Passage given:
##############################

People have even encouraged me to blog on several occasions. “Oh, that is awesome! You should totally blog about that!” I force a smile and think to myself- why the hell would I do that? That’s insight into something no one, including me, wants to see or hear. I don’t get all of this current transparency. A cultural diarrhea of the mouth, if you will. Who cares anyway? I’m 47. This is not of my generation. We are content with keeping our thoughts in our heads where they belong, while simultaneously burying any unpleasantries like our good mothers taught us. “Chin up!” “Suck it up!” “Get over it!” My siblings and I were not coddled. Not even close. We were allowed to say something hurt if we needed an ambulance. I may be exaggerating a tad, but I’m not far off. I in no way intend to imply that we were mistreated. I had the best childhood ever. We were raised on a 100-acre farm, we were taught the value of hard work, had everything we needed and not much that we didn’t. Lazy was just about the worst thing you could possibly be. You never uttered the word bored. And, we had to figure out problems on our own. Imagine! My German grandmother helped to raise us. She was our only neighbor and we learned so much from her- mostly how to make everything perfectly clean, especially our plates. I’m so grateful for that upbringing because it taught me invaluable life skills and enduring principles that are more evident and rare with each passing year. Farm kids operate through life differently. We have a different lens. We just do.

##############################

Provided data:

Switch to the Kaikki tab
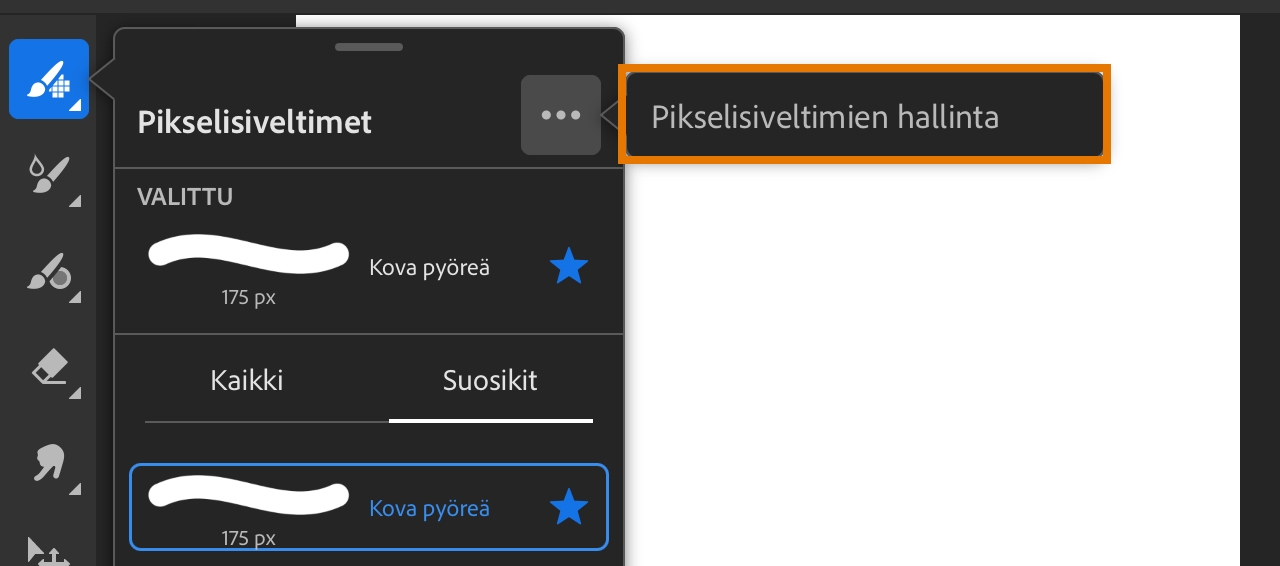Screen dimensions: 1280x566 (247, 381)
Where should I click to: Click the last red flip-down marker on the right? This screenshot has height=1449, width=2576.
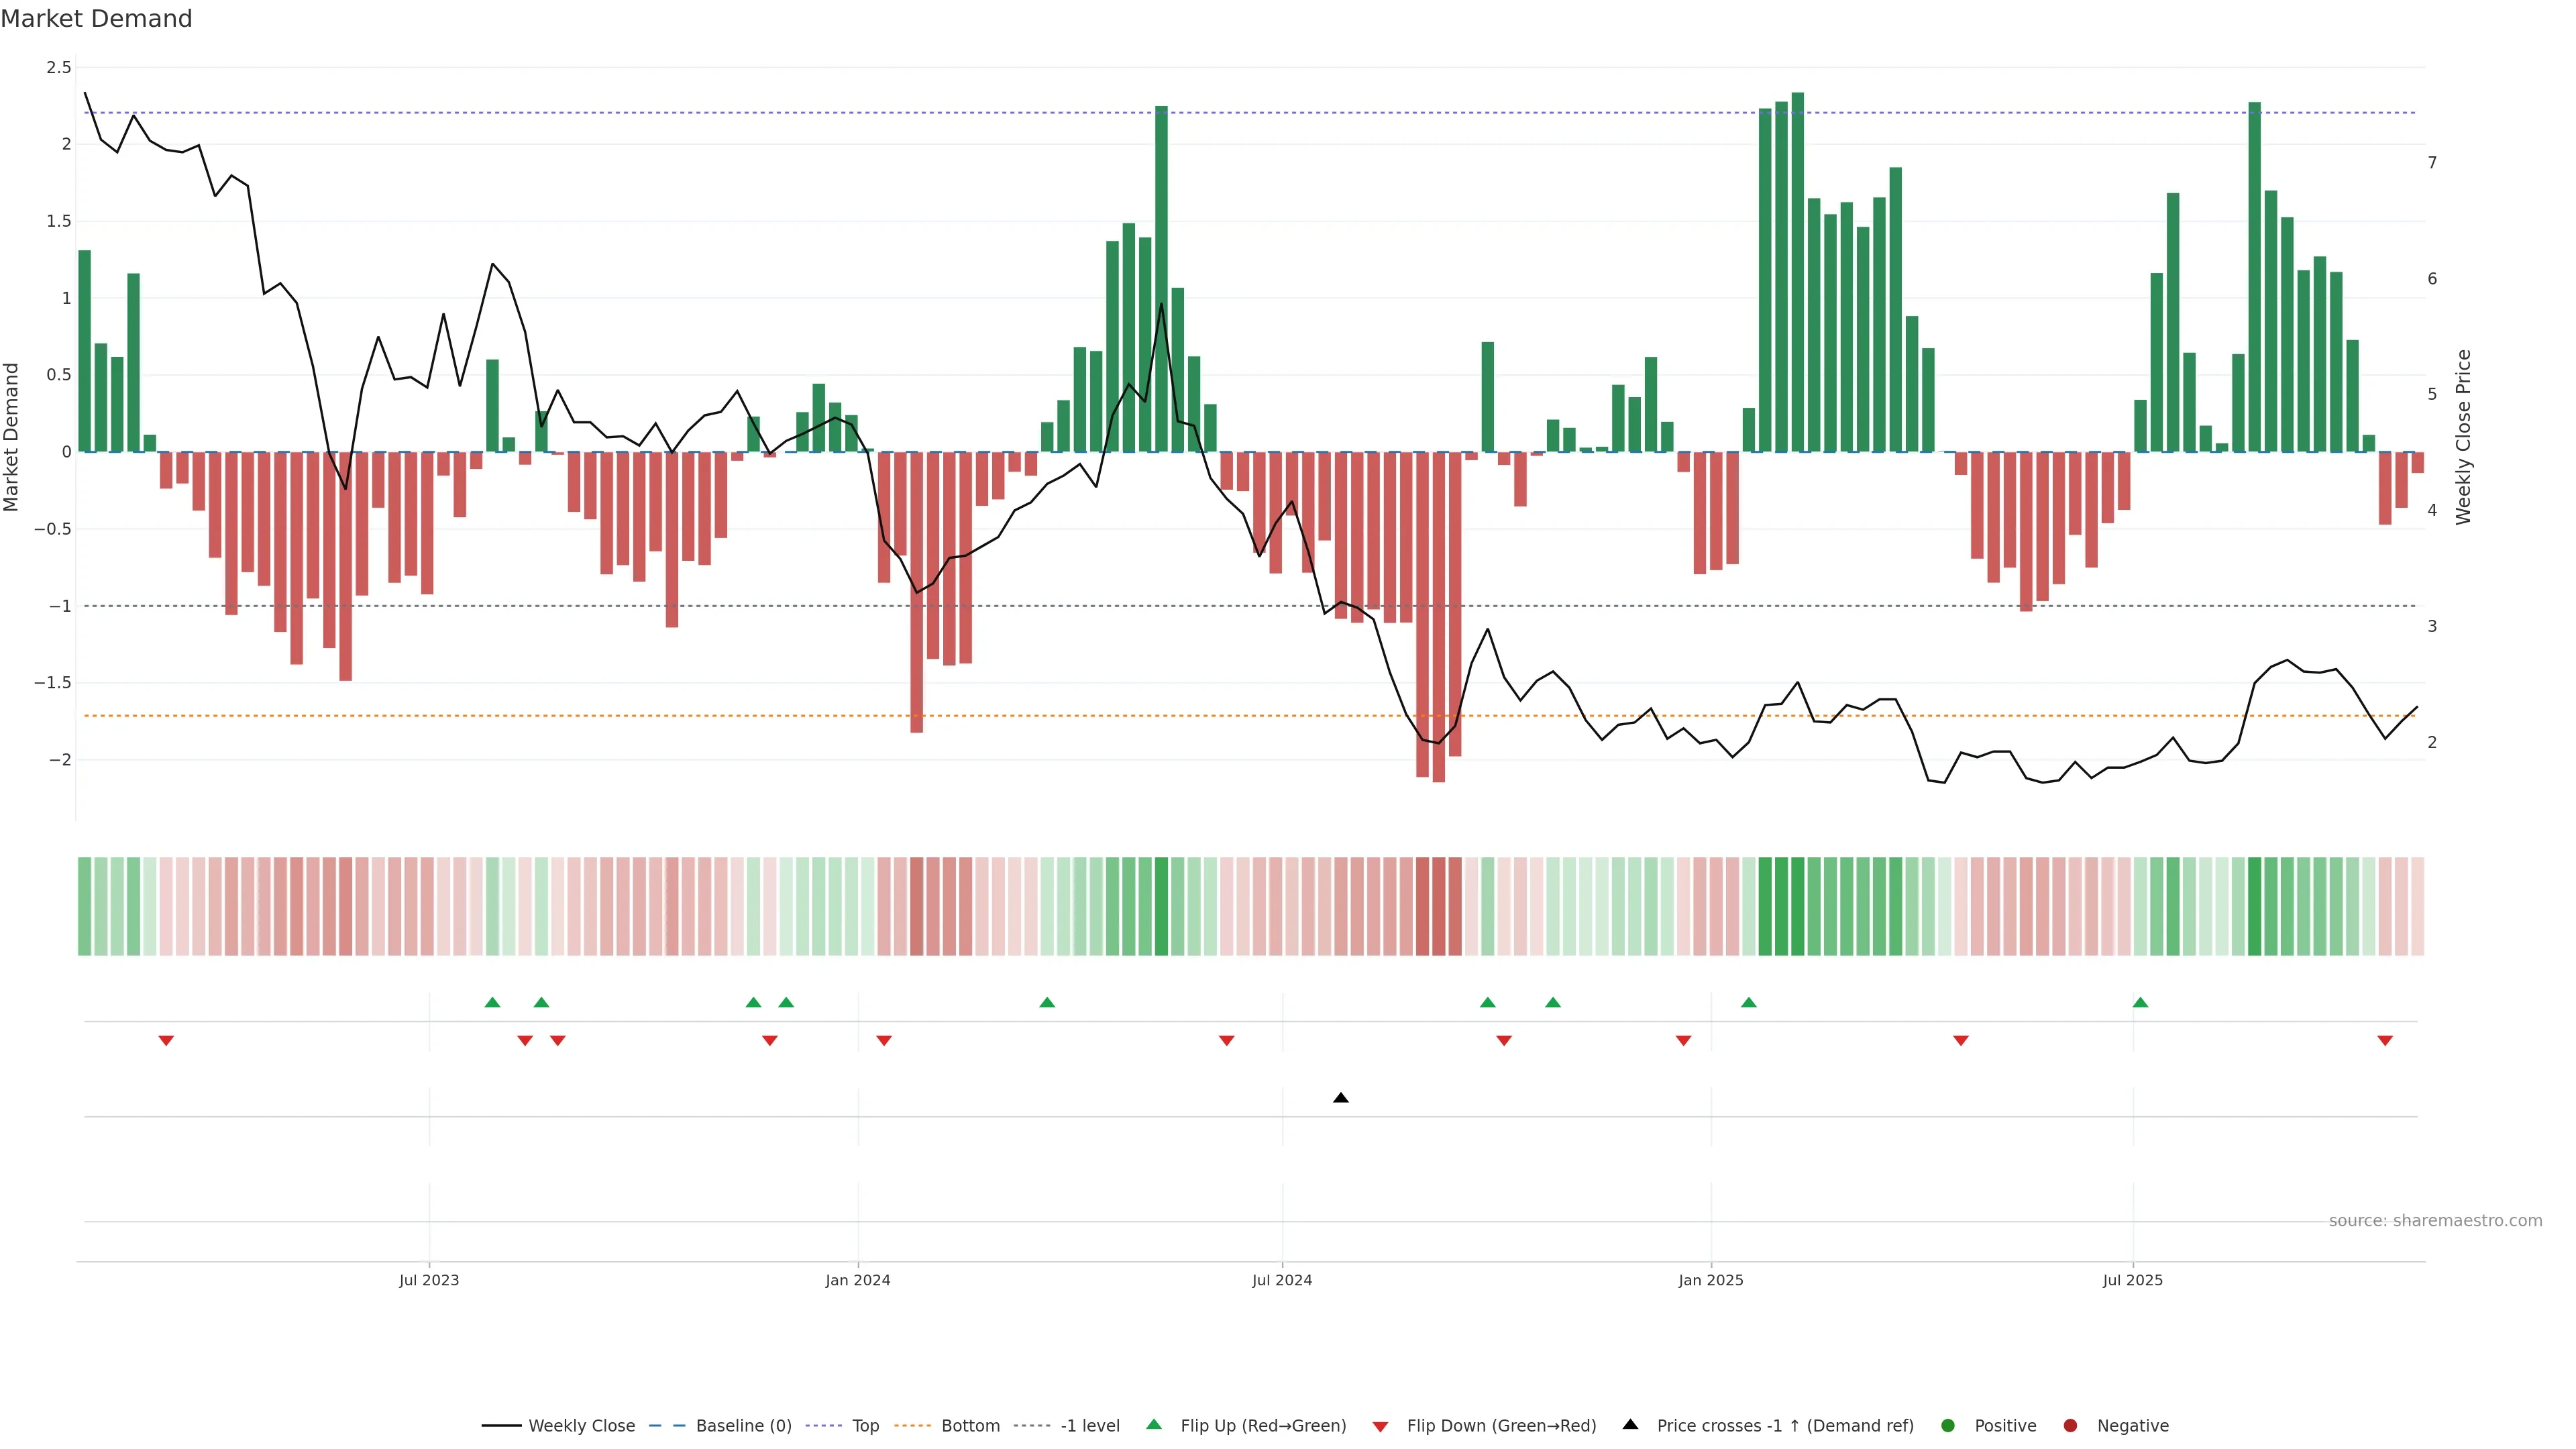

##############################

Task directions:
In the passage about growing up on a farm, why does the writer feel grateful for that upbringing? Answer in one to three sentences.

Response:
The writer is grateful because the upbringing taught invaluable life skills and enduring principles. The writer adds that these become more evident and rarer with each passing year.